10 Ekim’de kana bulanan Ankara Barış Mitingi’ni düzenleyen kitle örgütleri, ihmali bulunan kamu görevlileriyle ilgili olarak bugün Yargıtay Cumhuriyet Başsavcılığı'na suç duyurusunda bulunuyor.
Ankara’daki Batış Mitingi’ni düzenleyen DİSK, KESK, TMMOB ve TTB, Ankara katliamında "kasta varan ağır ihmalleri” bulunan kamu görevlilerinin yargılanması için Yargıtay Cumhuriyet Başsavcılığı'na suç duyurusunda bulunmaya hazırlanıyor.
Kitle örgütleri, bugün yaptıkları açıklamada, saldırı sonrası resmi kaynaklardan yapılan açıklamaları eleştirerek, “mesele teknik bir güvenlik meselesi değil” değil ve henüz cevap verilmeyen sorularını şöyle sıraladı:
Polislerin bulunmayışı ‘tesadüf’ mü?
- Bizler ilk defa miting düzenlemiyoruz. Şu ana kadar Ankara'da düzenlediğimiz mitinglerde de toplanma yeri olan Ankara Garı'nda ve etrafında yüzlerce polisle karşılandık. Onlarca mitingde Ankara Garı'nda ve etrafındaki sokaklarda, köprülerde bizleri bekleyen polisin 10 Ekim'de aynı yerde hiçbir varlığının bulunmayışı "tesadüfi” bir ihmal midir?

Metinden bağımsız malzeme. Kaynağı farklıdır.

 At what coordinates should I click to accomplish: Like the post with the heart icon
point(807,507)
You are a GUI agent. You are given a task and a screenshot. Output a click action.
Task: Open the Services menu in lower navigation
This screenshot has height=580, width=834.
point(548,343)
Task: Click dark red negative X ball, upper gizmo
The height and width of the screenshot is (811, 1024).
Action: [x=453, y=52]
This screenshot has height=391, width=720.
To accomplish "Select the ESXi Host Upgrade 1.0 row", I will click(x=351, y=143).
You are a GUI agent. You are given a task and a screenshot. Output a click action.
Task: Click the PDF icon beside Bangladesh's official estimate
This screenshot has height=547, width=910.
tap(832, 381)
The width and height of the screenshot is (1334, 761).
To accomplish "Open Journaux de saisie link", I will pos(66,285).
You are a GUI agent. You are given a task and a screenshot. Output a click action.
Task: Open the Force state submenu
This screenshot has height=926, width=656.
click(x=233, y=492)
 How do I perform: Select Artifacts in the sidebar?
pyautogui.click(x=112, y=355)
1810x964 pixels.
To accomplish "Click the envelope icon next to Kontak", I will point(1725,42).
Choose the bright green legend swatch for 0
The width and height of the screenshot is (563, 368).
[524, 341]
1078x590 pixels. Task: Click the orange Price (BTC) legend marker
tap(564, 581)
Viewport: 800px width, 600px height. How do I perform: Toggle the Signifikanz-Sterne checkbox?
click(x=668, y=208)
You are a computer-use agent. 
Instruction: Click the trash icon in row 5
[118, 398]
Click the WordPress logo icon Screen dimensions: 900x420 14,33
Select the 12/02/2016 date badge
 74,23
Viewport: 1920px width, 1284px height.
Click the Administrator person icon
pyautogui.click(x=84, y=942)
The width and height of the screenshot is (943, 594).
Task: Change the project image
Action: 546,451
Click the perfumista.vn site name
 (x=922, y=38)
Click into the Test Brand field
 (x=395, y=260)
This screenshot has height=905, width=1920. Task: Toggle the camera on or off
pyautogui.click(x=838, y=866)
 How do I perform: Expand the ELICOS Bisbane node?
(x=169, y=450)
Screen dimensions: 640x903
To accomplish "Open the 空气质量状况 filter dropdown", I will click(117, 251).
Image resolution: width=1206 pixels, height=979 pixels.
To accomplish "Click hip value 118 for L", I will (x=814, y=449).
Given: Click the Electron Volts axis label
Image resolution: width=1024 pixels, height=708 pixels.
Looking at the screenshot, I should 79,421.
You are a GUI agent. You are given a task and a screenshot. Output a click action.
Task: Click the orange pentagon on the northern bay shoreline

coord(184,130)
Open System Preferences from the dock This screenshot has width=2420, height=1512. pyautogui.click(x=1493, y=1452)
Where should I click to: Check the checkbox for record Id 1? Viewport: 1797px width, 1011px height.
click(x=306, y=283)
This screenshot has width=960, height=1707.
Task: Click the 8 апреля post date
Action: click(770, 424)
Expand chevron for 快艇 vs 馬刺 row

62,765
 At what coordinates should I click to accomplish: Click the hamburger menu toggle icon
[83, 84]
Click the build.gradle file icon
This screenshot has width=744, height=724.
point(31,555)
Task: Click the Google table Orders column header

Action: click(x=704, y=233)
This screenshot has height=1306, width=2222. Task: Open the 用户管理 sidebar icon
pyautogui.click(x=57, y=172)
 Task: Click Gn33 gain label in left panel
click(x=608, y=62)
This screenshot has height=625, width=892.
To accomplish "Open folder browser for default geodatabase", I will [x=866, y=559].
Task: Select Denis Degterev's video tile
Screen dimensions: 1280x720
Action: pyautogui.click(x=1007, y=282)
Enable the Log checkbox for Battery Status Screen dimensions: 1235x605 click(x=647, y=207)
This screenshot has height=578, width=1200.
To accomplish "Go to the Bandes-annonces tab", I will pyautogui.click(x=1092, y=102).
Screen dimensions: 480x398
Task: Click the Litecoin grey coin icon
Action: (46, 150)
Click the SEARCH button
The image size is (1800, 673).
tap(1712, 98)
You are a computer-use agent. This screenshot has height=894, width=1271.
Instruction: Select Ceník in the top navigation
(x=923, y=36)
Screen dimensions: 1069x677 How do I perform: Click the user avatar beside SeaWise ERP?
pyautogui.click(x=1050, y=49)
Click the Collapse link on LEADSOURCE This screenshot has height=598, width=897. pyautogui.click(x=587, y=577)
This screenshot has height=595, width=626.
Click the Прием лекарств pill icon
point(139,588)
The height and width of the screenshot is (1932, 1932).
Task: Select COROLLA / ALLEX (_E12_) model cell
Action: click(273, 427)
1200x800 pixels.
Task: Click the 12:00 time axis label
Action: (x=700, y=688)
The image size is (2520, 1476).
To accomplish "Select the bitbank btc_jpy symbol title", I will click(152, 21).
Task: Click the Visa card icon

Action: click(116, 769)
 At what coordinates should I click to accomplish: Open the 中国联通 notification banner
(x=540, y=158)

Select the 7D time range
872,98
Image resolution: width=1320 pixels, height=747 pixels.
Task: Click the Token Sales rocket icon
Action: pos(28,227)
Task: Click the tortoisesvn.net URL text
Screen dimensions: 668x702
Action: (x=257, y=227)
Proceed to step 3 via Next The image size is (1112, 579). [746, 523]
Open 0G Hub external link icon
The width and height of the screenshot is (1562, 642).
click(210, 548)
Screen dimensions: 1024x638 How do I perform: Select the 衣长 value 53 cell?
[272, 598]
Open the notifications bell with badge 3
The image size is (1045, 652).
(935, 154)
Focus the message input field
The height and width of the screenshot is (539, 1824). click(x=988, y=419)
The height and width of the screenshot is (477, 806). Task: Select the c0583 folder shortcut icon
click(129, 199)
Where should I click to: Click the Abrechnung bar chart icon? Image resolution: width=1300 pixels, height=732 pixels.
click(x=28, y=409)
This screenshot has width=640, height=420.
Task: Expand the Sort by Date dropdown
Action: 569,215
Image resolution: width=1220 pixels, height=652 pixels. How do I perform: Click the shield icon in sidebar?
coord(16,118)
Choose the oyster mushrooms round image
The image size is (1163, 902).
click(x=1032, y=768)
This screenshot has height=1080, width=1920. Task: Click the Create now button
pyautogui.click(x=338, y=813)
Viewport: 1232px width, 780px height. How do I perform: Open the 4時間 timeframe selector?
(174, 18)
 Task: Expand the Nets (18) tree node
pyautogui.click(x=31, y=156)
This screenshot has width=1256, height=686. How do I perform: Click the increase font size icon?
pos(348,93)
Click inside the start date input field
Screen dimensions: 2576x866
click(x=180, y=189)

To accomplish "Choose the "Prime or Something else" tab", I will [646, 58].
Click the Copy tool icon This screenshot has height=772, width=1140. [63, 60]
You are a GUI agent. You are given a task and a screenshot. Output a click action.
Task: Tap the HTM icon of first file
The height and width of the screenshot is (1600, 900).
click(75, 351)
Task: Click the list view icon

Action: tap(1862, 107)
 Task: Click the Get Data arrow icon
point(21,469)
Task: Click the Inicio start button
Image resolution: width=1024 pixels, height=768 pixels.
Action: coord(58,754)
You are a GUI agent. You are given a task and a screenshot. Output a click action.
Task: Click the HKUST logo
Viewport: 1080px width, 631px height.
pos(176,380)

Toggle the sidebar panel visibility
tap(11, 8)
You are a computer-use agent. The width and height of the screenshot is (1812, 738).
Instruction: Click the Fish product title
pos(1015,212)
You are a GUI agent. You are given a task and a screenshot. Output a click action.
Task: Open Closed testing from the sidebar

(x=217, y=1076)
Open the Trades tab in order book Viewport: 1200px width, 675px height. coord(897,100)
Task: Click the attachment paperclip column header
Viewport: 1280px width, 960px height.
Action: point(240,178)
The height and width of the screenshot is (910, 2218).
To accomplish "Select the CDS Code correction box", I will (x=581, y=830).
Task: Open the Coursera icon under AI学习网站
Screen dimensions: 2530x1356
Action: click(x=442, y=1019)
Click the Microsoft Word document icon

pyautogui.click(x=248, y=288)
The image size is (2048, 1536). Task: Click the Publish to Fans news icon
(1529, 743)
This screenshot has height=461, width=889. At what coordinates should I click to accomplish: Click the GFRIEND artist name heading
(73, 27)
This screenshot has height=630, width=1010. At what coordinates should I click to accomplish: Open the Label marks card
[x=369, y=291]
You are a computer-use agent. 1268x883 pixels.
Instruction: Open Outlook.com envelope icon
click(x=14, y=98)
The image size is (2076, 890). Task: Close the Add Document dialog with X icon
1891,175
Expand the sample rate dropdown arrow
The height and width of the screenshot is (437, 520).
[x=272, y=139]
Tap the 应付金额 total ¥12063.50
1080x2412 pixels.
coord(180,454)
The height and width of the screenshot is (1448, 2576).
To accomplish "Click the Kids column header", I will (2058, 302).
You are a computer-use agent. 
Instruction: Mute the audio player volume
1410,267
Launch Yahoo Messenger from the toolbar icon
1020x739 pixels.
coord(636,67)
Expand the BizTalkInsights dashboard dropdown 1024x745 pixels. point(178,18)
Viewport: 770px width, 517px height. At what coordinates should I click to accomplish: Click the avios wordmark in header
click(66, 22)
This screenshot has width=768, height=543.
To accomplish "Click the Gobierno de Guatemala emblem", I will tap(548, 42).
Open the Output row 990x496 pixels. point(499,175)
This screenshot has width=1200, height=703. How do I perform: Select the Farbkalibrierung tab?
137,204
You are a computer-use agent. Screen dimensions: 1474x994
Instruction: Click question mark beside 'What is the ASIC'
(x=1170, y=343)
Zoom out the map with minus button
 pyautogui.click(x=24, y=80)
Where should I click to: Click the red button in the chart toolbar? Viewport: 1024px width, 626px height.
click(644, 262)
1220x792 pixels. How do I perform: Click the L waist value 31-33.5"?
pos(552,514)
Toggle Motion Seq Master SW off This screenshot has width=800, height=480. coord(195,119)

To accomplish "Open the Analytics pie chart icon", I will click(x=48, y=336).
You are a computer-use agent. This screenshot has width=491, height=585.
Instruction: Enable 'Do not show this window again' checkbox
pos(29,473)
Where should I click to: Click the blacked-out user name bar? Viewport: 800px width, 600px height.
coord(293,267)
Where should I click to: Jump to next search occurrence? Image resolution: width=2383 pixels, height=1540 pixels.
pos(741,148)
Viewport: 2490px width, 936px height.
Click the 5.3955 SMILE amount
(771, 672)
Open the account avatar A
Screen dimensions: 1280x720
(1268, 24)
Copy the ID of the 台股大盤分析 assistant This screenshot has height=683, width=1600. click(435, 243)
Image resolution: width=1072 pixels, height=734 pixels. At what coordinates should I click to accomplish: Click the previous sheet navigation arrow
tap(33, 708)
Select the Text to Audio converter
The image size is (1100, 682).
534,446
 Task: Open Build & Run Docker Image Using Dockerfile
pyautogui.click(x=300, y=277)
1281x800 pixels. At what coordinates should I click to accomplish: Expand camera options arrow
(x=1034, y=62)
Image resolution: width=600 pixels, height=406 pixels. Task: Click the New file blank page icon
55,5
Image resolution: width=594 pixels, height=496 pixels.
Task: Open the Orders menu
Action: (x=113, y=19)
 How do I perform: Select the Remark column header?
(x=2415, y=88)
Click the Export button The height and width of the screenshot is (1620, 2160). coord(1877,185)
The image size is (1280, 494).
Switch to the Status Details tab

Miting neden 12.00’ye alındı?
- "Düzenleme Kurulu Görev ve Sorumluluk Talimatı Ekli Alındı Belgesi”nde toplanma saati 8:30 iken, Valiliğin 30 Eylül 2015'te bir tebligat gönderip miting için uygun saatleri 12:00-16:00 olarak bildirmesinin nedeni nedir?
- Şehir dışından gelenlerin sabah erken saatlerde Ankara Garı'na varacağını, bunun Valilik yazısı ile uyumsuz olacağını bildirdiğimizde neden Valilik yazısı değiştirilmemiş, "sorun olmaz” denilip geçilmiştir?
- Emniyet görevlileri ile tertip komitesinin 1 Ekim 2015 tarihli toplantısında, toplanma noktasında düzenleyici kurumların arama yapması ne amaçla söylenmiştir?
Ambulans neden polisten sonra geldi?
- Patlamadan önce ortada görünmeyen polislerin, patlamanın hemen ardından gaz sıka sıka bölgeye gelmesinin amacı nedir? Oksijen ihtiyacı olan yaralıların ve ilk yardım yapan doktorların atılan gazdan direkt etkilendikleri, gaz soludukları düşünülürse, bu eylem açıkça cana kast değil midir?
- Ambulansların olay yerine polisten sonra gelmesi nasıl açıklanabilir?
- İçişleri Bakanı Selami Altınok'un hiçbir inceleme bile yapılmadan, patlamadan saatler sonra "ihmal yok” açıklaması yapmasının kendisi bile an azından "görevi ihmal” değil midir?
İhbar bizimle neden paylaşılmadı?
- Mitinglere yönelik bombalı saldırı olacağı ihbarı alınmış olmasına rağmen, tertip komitesi ile neden bu konu hiç paylaşılmamış, miting öncesi toplantılarda bu gibi risklerin tartışılması yerine CHP ve HDP Genel Başkanlarının mitinge gelip gelmeyeceği ile ilgilenilmiştir?
Açık saldırı tehdidiyle ilgili her türlü istihbaratı almış olan devlet yetkililerinin hiçbir tedbir almadığını vurgulayan kitle örgütleri, “Bizler emek ve meslek örgütleri olarak Emek-Barış-Demokrasi düşmanlarının çokça saldırısına maruz kaldık. Bu saldırılar karşısında teslim olmadık, boyun eğmedik, hesap gününün bir gün geleceğini hiç aklımızdan çıkarmadık. Ancak 100'ün üzerinde arkadaşımızı aramızdan alan katliamın ardından "Gün gelecek, devran dönecek” demekle yetinmiyoruz! Bu hesabı her gün sormaya, iktidar uğruna arkadaşlarımızın katledildiğini her gün hatırlatmaya söz veriyoruz” ifadelerini kullandı.